Toussaint is said to have the ceiling of a true ace. His fastball sits in the low-to-mid 90s, and he spins what scouts describe as a knockout plus-plus curveball that he throws in the mid-70s. This gives him the kind of velocity separation that makes both of those pitches more effective. His changeup is still a work in progress, but flashes plus and could be another future out-pitch.
A future pitching ace with three potential plus or plus-plus pitches… all for only $9.5 million!?!
Considering how much international talent from Cuba or Japan costs to sign, or how much a pitcher costs in the free agent market, paying only $9.5 mil for one of the top talents in the minor leagues is an amazing coup for Atlanta. If money is the only issue here, then this move by the Diamondbacks is a real head-scratcher. If you subtract Toussaint’s bonus last year, then Arizona is only really saving around $6.8 million. For that little bit of salary relief they’re giving up a very valuable arm.
It’s even more of a head-scratcher since they signed Cuban RHP Yoan Lopez this past offseason for about the same amount of money owed to Arroyo, and in the process exceeded their international bonus pool, for which they will be limited in the bonuses they can give international talent for the next two years. That means they will have a hard time restocking their system with high-ceiling prospects from the international ranks, which would make one think they would want to hold onto all of their top young talent. From an Arizona perspective, this trade is utterly confusing and possibly downright stupid.
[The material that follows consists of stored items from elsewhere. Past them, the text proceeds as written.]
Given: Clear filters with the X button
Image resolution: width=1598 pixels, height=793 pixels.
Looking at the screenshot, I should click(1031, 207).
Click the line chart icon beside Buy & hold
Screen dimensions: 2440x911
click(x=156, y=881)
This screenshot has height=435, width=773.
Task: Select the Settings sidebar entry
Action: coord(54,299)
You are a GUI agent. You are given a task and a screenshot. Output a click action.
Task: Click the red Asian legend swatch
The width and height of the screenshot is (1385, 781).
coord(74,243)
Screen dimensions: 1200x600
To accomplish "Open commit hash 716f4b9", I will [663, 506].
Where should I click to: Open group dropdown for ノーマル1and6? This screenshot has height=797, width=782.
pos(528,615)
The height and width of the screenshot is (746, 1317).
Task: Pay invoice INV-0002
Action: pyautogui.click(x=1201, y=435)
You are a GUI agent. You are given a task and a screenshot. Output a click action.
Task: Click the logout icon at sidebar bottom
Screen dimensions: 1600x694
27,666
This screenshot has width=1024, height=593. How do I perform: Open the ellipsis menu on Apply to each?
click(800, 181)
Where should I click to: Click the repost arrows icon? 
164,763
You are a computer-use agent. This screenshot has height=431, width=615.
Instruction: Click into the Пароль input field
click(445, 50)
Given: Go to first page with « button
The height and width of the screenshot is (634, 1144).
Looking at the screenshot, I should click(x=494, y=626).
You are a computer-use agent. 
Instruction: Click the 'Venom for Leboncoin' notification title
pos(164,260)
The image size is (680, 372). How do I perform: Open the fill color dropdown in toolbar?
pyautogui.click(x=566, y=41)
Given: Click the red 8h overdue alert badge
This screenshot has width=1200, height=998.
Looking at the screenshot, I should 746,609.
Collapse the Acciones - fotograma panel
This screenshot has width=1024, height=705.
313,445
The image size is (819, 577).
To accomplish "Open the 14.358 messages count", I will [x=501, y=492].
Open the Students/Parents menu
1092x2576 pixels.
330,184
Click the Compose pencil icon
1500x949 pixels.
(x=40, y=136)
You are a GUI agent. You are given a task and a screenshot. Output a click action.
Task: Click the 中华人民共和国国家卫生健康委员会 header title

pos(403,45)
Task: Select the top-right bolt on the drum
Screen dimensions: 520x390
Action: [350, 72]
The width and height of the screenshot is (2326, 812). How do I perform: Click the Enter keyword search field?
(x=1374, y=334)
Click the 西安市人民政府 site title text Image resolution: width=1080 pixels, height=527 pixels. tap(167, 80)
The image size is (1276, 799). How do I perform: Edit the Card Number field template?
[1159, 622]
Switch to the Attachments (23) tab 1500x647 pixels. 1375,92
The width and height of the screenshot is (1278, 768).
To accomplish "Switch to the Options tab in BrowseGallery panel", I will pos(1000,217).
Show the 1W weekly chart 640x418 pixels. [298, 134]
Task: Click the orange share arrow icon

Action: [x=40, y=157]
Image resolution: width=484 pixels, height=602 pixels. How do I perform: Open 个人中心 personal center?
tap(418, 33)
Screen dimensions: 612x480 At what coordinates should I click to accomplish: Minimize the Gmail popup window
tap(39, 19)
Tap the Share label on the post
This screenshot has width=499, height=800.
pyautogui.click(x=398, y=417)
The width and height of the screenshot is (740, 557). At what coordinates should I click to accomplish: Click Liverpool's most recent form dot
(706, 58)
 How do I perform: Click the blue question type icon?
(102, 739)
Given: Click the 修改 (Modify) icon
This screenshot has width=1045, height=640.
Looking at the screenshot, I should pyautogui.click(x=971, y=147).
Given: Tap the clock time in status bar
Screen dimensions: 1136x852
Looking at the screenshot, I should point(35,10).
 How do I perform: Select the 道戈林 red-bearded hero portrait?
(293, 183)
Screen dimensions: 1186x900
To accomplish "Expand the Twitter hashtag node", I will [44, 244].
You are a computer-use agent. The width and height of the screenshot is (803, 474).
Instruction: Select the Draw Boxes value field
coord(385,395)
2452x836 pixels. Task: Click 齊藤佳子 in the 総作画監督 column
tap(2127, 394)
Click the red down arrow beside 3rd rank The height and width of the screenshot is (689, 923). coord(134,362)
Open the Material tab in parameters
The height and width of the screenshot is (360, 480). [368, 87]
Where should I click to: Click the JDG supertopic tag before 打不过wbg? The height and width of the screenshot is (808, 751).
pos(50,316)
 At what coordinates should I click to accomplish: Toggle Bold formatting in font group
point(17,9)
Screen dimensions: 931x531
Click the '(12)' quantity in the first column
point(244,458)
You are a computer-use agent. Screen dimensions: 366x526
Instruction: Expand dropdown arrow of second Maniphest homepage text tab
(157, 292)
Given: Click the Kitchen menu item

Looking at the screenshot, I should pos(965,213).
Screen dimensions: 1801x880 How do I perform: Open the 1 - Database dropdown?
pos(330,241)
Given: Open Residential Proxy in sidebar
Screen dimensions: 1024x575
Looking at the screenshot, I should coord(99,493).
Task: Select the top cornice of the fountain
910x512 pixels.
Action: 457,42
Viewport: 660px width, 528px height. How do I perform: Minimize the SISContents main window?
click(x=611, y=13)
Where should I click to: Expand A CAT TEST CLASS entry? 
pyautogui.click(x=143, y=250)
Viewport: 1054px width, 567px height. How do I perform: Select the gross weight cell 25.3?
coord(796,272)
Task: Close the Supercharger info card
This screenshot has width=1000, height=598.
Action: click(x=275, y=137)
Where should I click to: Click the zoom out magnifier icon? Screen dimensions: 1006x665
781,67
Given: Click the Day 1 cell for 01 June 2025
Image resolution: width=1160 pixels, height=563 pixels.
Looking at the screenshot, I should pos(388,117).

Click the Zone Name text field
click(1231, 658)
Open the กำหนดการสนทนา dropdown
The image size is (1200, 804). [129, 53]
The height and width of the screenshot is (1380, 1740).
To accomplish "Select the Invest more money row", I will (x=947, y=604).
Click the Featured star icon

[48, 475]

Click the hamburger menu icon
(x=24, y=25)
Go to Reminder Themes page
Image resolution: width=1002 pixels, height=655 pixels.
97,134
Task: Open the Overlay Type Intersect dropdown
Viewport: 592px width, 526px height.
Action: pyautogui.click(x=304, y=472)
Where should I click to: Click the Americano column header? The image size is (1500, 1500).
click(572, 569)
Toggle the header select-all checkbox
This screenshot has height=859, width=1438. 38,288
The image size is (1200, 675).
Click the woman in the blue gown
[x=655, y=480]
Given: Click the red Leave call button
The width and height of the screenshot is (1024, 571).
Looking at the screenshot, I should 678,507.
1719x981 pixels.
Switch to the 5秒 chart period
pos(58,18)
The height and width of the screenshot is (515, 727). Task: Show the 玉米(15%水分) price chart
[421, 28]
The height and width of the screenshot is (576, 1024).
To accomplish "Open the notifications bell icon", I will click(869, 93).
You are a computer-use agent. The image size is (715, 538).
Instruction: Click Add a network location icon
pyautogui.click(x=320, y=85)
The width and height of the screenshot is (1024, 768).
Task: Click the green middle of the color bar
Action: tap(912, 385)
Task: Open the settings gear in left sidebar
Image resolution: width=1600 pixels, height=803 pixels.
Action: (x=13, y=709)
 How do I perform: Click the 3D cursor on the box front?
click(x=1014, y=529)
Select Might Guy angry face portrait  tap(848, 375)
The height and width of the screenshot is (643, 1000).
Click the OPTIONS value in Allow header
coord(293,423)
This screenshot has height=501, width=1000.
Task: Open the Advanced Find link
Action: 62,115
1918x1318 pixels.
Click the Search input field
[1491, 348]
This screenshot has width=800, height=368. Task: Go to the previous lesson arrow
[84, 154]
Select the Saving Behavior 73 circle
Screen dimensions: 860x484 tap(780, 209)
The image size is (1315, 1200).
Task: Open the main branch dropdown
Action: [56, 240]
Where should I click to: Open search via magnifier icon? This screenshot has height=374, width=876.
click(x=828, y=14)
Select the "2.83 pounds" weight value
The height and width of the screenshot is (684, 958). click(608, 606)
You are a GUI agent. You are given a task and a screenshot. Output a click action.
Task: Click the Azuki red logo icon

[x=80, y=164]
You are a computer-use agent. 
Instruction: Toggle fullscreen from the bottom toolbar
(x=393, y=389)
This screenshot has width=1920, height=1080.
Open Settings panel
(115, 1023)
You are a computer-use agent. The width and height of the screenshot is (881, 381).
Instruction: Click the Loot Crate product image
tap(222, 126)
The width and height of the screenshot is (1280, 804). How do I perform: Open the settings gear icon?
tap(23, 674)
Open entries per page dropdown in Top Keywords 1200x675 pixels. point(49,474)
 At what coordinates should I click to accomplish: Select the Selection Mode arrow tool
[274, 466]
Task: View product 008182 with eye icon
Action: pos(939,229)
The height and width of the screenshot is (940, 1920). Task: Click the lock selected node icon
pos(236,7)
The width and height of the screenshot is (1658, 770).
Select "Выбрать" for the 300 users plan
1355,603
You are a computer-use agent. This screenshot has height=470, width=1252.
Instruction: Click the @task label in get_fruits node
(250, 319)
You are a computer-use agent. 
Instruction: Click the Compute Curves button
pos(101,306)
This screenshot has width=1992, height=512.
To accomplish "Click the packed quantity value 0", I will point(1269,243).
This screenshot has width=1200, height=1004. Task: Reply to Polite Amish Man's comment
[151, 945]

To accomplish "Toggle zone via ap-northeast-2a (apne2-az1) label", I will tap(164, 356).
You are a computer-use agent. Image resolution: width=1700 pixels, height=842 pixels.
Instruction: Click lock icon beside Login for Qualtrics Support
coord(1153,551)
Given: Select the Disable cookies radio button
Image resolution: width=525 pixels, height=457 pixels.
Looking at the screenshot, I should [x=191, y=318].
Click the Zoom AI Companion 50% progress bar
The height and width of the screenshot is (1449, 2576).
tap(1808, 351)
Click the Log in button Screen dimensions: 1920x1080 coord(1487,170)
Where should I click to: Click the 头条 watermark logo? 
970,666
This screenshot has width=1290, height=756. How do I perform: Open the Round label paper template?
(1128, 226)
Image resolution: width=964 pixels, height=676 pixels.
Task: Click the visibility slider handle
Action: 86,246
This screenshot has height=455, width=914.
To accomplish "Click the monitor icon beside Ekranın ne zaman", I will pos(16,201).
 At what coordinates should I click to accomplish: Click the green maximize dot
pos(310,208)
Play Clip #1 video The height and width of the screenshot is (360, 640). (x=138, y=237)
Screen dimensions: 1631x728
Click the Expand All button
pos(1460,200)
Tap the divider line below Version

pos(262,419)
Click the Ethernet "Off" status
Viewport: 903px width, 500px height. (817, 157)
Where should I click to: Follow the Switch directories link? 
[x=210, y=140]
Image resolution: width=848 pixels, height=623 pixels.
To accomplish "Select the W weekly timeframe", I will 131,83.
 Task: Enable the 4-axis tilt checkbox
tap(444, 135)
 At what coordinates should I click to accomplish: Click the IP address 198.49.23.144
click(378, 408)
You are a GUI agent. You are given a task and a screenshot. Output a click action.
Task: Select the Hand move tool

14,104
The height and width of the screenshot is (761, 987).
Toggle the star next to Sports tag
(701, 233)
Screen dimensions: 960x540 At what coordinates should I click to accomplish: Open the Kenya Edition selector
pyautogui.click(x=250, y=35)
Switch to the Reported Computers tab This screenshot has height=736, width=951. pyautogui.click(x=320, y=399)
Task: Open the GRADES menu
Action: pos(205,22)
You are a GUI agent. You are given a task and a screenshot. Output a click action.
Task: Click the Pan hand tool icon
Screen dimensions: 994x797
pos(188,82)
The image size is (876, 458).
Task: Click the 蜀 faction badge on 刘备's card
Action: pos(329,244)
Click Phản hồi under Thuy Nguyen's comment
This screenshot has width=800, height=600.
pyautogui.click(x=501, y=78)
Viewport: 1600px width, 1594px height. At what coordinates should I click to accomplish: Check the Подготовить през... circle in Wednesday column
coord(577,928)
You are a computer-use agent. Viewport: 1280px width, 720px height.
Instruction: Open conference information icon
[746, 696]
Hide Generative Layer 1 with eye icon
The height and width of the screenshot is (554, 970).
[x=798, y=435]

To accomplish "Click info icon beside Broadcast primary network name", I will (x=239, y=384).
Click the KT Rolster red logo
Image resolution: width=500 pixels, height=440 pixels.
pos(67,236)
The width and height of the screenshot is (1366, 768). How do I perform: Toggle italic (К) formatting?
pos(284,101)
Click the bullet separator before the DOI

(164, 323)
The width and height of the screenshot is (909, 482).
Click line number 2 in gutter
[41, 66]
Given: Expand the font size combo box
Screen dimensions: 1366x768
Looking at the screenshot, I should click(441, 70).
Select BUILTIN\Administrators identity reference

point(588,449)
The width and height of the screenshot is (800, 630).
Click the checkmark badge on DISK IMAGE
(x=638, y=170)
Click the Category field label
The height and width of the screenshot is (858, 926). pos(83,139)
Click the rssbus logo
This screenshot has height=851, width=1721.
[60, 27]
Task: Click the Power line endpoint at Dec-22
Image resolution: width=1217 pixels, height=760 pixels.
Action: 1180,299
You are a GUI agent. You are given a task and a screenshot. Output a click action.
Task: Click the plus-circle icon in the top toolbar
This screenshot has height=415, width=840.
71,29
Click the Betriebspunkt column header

With that kind of assessment from the Arizona end, it should be no surprise that this trade is a huge win for Atlanta. Phil Gosselin’s versatility and competitiveness will be missed, but he is at best a utility infielder, and not likely to be a productive starter for a first-division team. He was completely expendable after the emergence of Jace Peterson, and with Jose Peraza lurking at triple-A.
Atlanta engineered a similar trade with Arizona during spring training, in which they acquired Trevor Cahill and the $7 million or so left on his contract along with a coveted early-round draft pick in exchange for a couple of low-level minor league outfield prospects. While Cahill didn’t work out for the Braves and has been released, the team used that draft pick, No. 75 overall, on a high-ceiling pitcher who could be a future closer (A.J. Minter). Atlanta was essentially buying that draft pick in exchange for taking most of what was owed to Cahill off Arizona’s books.
At some point it might be fun to watch Arroyo’s absurd leg kick toe the mound for the team. And remember, they still hold an option on Arroyo for next season should they choose to keep him and try and flip him this offseason, or sometime next year.